*TASK REQUIREMENTS:*
Please give back an exact reproduction of the lines from the one with "Click the Suited number row label" through the end of the entries below, and no others.

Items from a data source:

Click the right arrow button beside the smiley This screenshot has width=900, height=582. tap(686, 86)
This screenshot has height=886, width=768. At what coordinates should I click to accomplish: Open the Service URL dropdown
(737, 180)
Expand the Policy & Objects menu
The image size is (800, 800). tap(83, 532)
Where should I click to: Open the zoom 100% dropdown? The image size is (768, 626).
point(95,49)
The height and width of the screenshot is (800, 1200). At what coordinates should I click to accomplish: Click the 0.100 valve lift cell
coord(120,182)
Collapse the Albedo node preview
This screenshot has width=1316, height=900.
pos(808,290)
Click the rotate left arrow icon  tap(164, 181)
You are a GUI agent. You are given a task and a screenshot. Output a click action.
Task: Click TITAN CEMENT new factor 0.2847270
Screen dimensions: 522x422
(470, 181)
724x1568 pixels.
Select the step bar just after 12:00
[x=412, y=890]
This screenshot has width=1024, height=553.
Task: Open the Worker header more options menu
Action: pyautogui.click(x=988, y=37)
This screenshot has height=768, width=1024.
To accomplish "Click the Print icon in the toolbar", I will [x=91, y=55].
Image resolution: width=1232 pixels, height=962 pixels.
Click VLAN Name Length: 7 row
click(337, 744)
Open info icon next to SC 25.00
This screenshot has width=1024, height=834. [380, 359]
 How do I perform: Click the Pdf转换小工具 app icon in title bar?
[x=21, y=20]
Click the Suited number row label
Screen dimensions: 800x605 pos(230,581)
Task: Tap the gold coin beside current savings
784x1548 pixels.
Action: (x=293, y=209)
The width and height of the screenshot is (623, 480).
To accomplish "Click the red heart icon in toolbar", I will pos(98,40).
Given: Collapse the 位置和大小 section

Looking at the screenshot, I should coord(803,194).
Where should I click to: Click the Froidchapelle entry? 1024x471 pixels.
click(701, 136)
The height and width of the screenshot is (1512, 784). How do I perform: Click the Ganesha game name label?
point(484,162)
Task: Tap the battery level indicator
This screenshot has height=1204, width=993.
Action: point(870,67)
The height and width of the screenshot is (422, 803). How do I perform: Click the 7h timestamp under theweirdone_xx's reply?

*TASK SOLUTION:*
Click the Suited number row label
Screen dimensions: 800x605 pos(230,581)
Task: Tap the gold coin beside current savings
784x1548 pixels.
Action: (x=293, y=209)
The width and height of the screenshot is (623, 480).
To accomplish "Click the red heart icon in toolbar", I will pos(98,40).
Given: Collapse the 位置和大小 section

Looking at the screenshot, I should coord(803,194).
Where should I click to: Click the Froidchapelle entry? 1024x471 pixels.
click(701, 136)
The height and width of the screenshot is (1512, 784). How do I perform: Click the Ganesha game name label?
point(484,162)
Task: Tap the battery level indicator
This screenshot has height=1204, width=993.
Action: point(870,67)
The height and width of the screenshot is (422, 803). How do I perform: Click the 7h timestamp under theweirdone_xx's reply?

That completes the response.